Anyway, references to spinning and weaving are all through the folktales we still know now. Besides Sleeping Beauty, there are the three fates, who determine a man’s lifespan. How many fairy tales are there where the simple but beautiful and virtuous maiden must spin straw into gold. Rumplestiltskin is probably the most well known of this theme but there are others.

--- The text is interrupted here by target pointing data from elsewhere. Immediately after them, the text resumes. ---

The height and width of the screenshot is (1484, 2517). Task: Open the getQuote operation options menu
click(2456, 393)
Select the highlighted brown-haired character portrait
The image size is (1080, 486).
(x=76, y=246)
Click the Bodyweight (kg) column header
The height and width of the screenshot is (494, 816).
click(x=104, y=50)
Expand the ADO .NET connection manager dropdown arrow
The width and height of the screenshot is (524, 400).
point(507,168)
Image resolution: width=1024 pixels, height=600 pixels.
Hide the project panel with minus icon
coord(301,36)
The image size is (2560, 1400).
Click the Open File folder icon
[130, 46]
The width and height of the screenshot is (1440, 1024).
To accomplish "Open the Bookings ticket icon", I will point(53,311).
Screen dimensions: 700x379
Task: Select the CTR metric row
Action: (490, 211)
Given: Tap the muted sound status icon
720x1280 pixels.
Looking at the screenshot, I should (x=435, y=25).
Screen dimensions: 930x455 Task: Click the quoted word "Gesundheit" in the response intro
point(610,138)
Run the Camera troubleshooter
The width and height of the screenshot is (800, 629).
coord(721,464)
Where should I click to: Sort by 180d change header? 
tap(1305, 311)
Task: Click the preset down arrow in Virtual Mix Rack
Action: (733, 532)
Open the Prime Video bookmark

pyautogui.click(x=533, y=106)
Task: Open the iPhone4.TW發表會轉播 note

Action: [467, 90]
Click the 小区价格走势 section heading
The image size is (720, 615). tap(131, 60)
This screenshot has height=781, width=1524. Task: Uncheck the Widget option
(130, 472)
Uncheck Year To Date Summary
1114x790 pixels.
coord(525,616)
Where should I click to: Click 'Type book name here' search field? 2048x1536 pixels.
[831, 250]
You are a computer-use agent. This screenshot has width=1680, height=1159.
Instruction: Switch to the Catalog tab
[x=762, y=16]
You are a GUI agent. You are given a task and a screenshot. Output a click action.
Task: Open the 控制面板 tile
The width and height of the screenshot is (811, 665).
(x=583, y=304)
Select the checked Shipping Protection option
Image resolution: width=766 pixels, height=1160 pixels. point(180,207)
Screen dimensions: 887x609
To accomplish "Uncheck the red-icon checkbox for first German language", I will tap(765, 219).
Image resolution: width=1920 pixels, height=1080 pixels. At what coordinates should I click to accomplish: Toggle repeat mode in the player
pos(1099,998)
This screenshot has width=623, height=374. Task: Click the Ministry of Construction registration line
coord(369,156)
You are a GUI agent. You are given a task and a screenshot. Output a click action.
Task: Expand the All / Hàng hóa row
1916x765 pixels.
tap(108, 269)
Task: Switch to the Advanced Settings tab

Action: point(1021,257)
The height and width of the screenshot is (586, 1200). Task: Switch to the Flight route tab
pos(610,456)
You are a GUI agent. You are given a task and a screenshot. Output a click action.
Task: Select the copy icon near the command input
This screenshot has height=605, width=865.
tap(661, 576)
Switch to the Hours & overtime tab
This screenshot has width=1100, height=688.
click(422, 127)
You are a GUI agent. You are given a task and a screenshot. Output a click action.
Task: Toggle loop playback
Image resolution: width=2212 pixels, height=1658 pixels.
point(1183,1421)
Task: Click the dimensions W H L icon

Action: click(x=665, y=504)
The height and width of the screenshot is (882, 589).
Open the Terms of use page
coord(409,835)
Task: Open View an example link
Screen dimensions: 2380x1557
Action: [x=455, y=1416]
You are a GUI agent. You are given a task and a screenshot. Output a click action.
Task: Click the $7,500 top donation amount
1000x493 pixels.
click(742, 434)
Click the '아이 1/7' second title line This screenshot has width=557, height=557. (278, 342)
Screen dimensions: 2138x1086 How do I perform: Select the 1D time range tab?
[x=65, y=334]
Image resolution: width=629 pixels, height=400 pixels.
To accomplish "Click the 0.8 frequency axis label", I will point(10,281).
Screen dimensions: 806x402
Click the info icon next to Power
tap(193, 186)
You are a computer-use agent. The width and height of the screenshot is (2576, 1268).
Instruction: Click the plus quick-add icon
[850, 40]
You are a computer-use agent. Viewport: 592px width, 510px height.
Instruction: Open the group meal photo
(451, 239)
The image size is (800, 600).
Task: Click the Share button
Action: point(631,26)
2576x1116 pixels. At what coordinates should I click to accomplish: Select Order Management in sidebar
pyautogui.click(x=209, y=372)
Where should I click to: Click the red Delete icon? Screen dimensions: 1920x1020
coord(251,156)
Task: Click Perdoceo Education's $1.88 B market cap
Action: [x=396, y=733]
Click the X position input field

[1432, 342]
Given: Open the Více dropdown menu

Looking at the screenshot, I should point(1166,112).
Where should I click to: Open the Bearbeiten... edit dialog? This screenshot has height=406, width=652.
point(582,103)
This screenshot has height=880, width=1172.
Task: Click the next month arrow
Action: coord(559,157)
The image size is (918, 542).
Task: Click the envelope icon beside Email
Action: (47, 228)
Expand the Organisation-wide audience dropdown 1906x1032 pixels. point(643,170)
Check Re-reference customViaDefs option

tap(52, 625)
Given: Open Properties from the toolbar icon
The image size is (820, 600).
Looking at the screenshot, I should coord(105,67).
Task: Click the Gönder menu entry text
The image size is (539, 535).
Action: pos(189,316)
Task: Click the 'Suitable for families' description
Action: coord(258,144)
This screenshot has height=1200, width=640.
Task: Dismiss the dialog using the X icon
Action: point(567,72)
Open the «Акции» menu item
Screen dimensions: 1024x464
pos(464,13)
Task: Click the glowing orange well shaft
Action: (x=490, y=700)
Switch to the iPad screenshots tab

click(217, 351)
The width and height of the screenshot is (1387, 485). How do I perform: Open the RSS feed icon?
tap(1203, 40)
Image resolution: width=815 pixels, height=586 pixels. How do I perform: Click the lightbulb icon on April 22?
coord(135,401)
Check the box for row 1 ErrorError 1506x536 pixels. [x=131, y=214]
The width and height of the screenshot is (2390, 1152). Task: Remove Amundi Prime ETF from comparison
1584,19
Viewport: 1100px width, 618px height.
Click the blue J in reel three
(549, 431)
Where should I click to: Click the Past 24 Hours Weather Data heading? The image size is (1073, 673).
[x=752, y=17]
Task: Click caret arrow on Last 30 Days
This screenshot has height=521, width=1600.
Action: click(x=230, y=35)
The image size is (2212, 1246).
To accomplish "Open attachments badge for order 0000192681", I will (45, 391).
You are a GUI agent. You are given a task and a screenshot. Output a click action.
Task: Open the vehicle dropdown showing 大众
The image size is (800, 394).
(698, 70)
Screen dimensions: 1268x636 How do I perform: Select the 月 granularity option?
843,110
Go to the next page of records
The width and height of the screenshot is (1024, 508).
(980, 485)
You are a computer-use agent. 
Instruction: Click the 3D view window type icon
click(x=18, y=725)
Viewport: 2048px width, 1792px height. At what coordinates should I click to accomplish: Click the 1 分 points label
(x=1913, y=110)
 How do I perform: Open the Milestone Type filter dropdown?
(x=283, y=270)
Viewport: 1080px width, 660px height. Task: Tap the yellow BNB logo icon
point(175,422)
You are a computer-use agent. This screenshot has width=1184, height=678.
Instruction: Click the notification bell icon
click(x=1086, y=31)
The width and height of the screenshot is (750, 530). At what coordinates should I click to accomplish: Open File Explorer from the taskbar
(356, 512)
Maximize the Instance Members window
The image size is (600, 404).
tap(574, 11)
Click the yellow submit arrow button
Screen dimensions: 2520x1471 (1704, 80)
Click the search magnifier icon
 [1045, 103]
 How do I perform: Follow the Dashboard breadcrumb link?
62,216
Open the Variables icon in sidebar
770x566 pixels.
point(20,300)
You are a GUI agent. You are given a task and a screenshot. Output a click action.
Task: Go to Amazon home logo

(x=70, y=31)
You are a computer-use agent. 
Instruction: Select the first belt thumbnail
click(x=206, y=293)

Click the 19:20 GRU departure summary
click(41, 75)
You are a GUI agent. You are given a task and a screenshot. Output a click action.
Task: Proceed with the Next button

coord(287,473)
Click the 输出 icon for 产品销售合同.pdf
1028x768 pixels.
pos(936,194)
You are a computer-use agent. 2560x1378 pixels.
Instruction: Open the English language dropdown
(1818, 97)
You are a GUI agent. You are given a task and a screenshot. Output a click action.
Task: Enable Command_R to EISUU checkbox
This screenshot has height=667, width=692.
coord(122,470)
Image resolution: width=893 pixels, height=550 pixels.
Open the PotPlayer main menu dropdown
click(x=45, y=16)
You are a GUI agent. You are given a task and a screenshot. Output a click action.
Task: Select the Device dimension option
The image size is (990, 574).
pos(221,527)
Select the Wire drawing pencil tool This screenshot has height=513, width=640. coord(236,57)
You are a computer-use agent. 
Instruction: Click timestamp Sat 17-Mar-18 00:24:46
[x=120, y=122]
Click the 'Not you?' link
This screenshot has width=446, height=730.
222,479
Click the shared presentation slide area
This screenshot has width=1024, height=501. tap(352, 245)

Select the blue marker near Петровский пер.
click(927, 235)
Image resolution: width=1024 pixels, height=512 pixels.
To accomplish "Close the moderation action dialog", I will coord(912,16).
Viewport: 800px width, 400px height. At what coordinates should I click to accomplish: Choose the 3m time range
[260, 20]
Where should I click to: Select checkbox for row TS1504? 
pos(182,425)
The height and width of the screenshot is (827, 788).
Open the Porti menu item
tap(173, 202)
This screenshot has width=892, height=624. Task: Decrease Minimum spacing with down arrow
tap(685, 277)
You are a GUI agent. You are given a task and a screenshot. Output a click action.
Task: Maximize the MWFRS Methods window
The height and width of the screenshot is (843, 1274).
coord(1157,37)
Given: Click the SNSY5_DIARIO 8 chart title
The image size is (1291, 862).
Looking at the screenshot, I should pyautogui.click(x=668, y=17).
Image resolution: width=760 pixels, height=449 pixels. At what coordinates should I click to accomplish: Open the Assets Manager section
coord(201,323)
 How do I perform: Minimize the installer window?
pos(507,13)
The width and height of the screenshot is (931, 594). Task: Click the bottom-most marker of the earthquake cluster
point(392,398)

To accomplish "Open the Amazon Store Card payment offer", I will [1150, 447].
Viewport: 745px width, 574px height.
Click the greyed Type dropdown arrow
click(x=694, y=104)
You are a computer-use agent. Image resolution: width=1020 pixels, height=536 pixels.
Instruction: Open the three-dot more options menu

Remember the Grimm story of the princess supposed to spin straw into gold. She is helped to do so but the price is to invite three deformed women to her wedding.(Rather do this than give up my first born.) One has a swollen lip, from moistening the fiber, one a large foot from pressing the treadle on a spinning wheel and the large thumb comes from twisting the fiber into yarn. Or the 12 swans where the sister had to weave nettles into shirts by a certain time or her brothers will stay swans forever. She is unable to finish the last shirt and one brother has a swan wing the rest of his life.
These are stories we still know, although I venture to say most children in the past were up close to both spinning and weaving in the home.